== DIRECTIVE A ==
Retype the records starting at the line containing "Cityscape (178, 1078)" and ending at the line containing "Day 93 of 365 (879, 367)", including both of those lines.

== SOURCE EXTRACT ==
Good answer hRaval –  Nimit Dudani Dec 13 '11 at 7:06
    
There seems to be something missing at the end of the sample code (an ending brace and "?>" ?). –  Peter Mortensen Apr 8 at 23:52
    
@PeterMortensen amendment is done. –  Hardik Raval Apr 10 at 10:08

I'm using the following function which I wrote, when PHP 5.3 (respectively date_diff()) is not available:

        function dateDifference($startDate, $endDate)
        {
            $startDate = strtotime($startDate);
            $endDate = strtotime($endDate);
            if ($startDate === false || $startDate < 0 || $endDate === false || $endDate < 0 || $startDate > $endDate)
                return false;

            $years = date('Y', $endDate) - date('Y', $startDate);

            $endMonth = date('m', $endDate);
            $startMonth = date('m', $startDate);

            // Calculate months
            $months = $endMonth - $startMonth;
            if ($months <= 0)  {
                $months += 12;
                $years--;
            }
            if ($years < 0)

== DATA LISTING ==
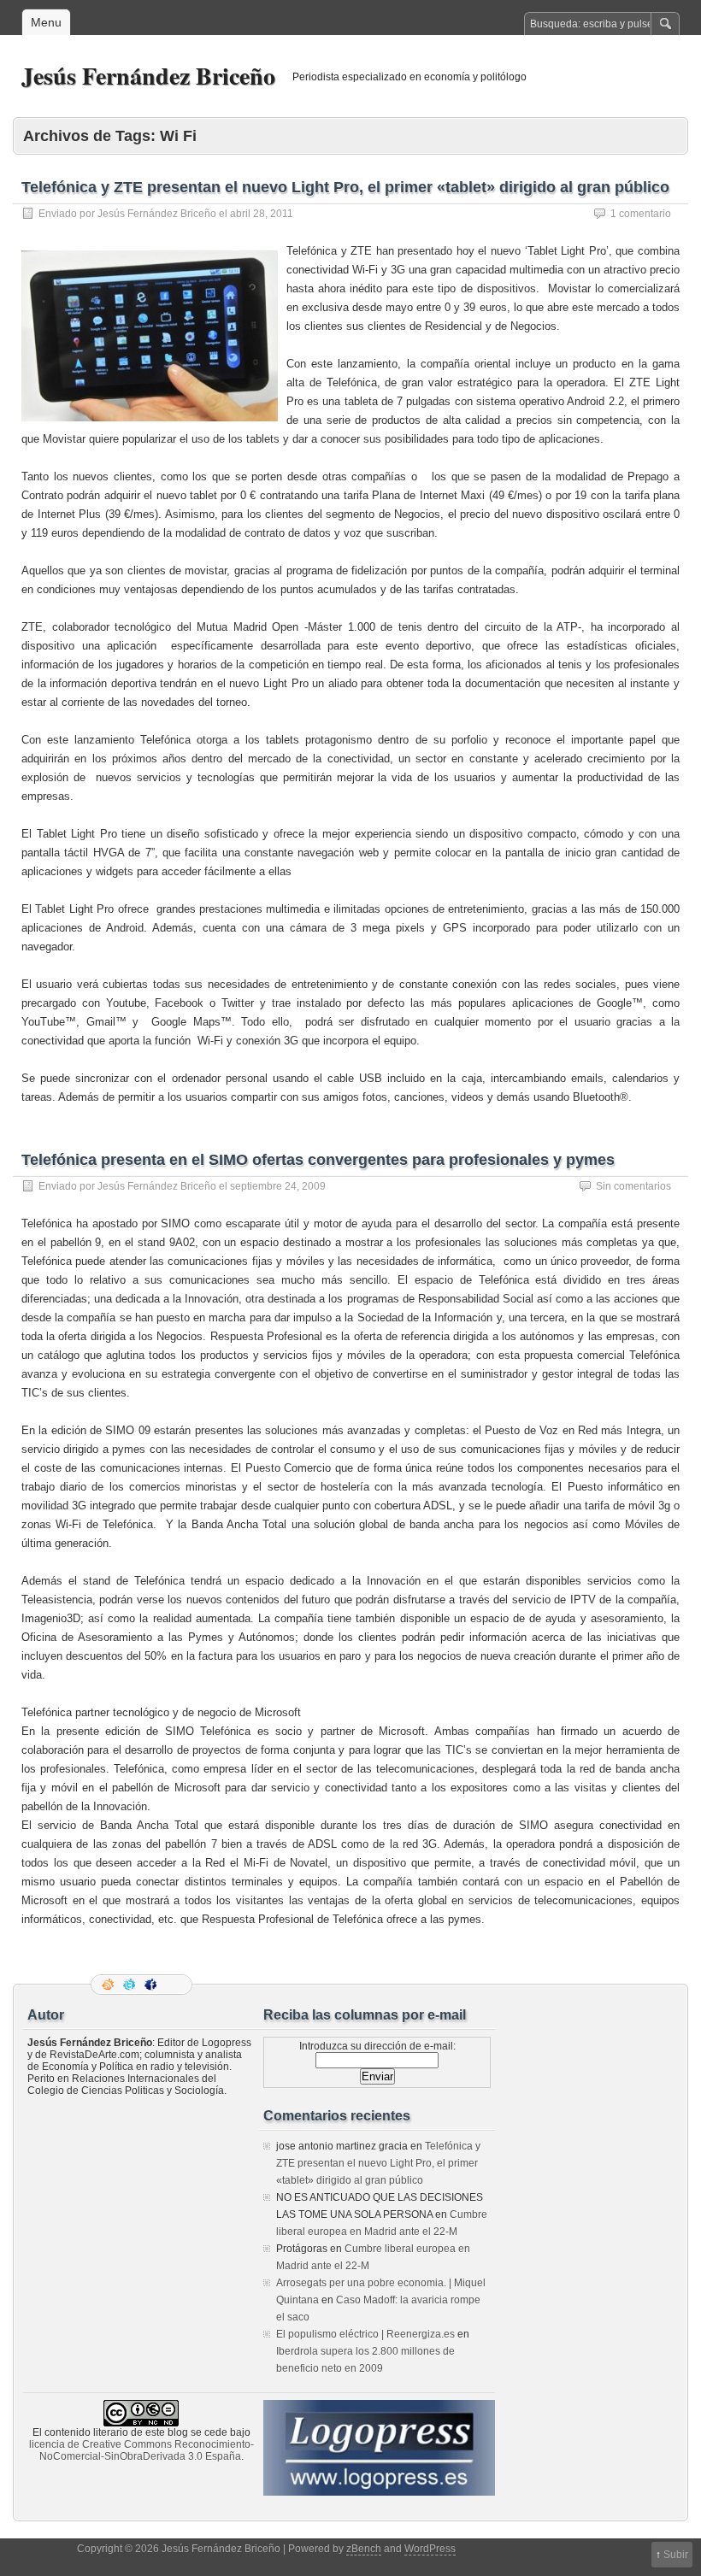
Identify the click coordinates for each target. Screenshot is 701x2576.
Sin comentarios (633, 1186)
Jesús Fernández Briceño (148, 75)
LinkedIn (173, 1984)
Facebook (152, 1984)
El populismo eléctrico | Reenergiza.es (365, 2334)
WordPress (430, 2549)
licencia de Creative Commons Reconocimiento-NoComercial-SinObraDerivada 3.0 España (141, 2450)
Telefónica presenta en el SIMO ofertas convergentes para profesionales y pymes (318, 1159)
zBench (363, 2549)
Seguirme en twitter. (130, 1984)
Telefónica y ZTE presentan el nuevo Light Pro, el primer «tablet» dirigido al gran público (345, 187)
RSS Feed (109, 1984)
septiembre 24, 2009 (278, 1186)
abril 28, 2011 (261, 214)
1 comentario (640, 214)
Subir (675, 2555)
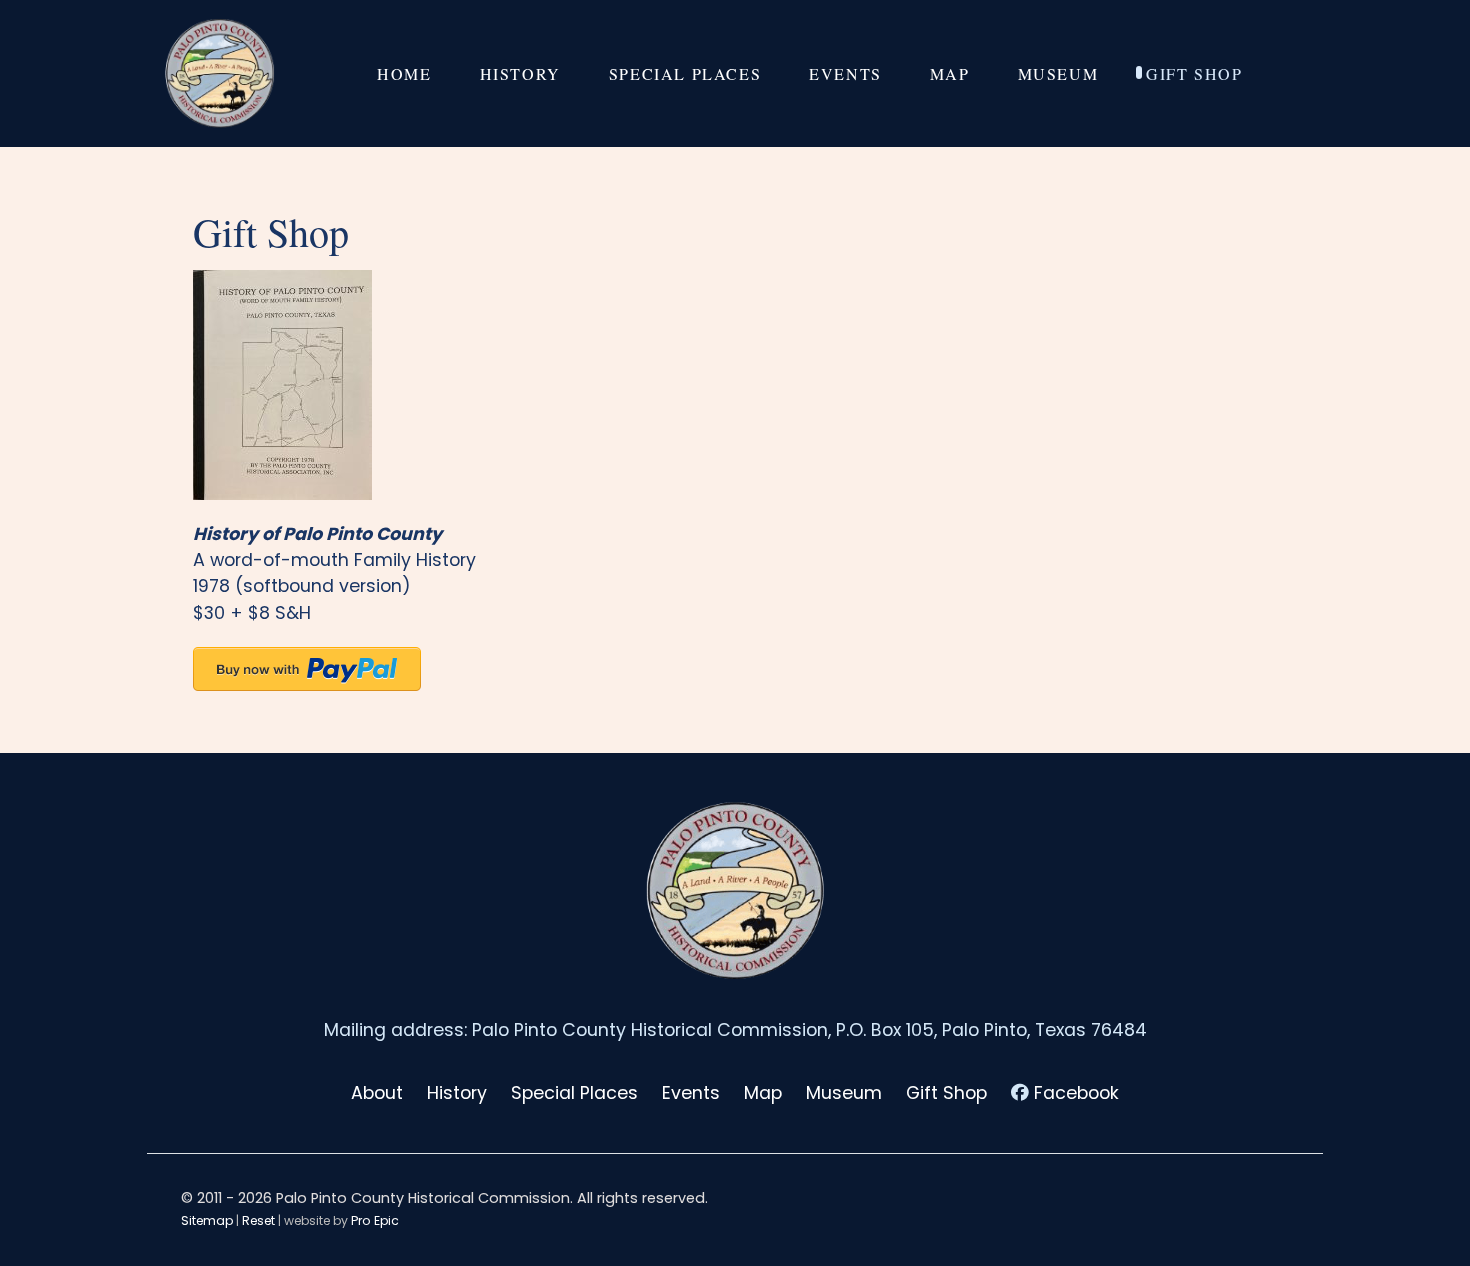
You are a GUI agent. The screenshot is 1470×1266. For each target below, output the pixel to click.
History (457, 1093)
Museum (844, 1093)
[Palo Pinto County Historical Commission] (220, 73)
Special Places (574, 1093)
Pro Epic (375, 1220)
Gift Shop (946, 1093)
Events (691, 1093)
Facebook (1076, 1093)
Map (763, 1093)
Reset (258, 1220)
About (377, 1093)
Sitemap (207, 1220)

==

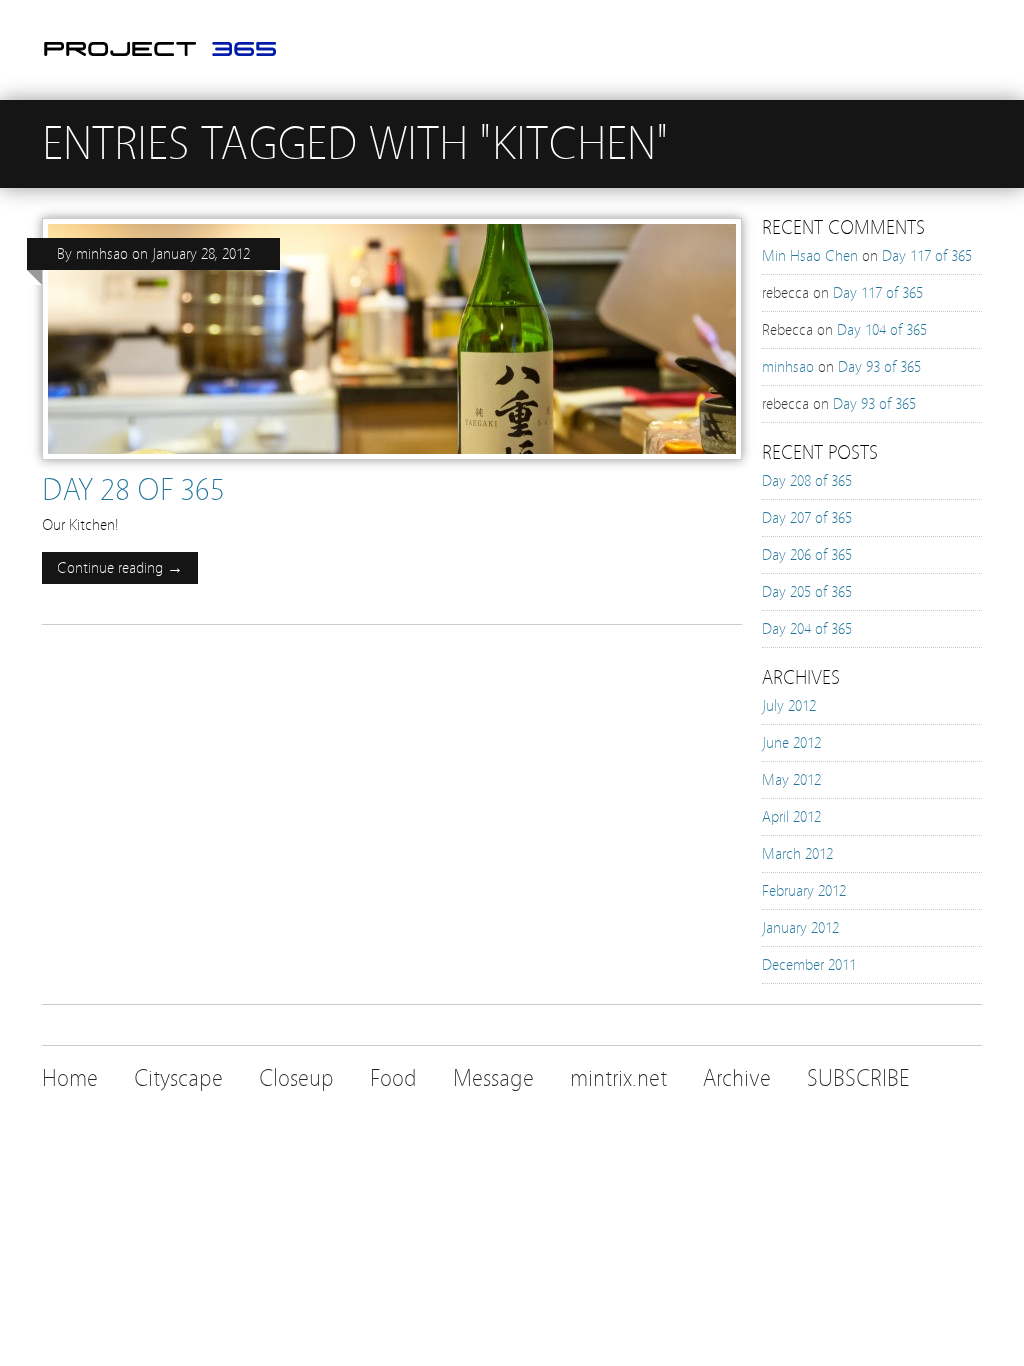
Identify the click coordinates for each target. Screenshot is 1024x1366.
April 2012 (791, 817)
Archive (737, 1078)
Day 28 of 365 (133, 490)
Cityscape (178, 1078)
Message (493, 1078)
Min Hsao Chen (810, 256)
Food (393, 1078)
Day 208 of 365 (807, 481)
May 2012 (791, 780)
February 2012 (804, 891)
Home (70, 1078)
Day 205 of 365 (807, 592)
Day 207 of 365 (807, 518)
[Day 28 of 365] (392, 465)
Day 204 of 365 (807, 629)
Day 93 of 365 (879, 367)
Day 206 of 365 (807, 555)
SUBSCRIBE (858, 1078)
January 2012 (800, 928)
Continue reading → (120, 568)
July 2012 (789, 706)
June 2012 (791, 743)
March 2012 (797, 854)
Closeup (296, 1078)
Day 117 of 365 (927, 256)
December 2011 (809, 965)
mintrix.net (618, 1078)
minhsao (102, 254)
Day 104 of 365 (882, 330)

== DIRECTIVE B ==
Reproduce the forum excerpt starting at "Good answer hRaval" and ending at "function dateDifference($startDate, $endDate)", with "amendment" changed to "correction".

== ANSWER A ==
Cityscape (178, 1078)
Message (493, 1078)
Min Hsao Chen (810, 256)
Food (393, 1078)
Day 208 of 365 (807, 481)
May 2012 (791, 780)
February 2012 (804, 891)
Home (70, 1078)
Day 205 of 365 (807, 592)
Day 207 of 365 (807, 518)
[Day 28 of 365] (392, 465)
Day 204 of 365 (807, 629)
Day 93 of 365 (879, 367)

== ANSWER B ==
Good answer hRaval –  Nimit Dudani Dec 13 '11 at 7:06
    
There seems to be something missing at the end of the sample code (an ending brace and "?>" ?). –  Peter Mortensen Apr 8 at 23:52
    
@PeterMortensen correction is done. –  Hardik Raval Apr 10 at 10:08

I'm using the following function which I wrote, when PHP 5.3 (respectively date_diff()) is not available:

        function dateDifference($startDate, $endDate)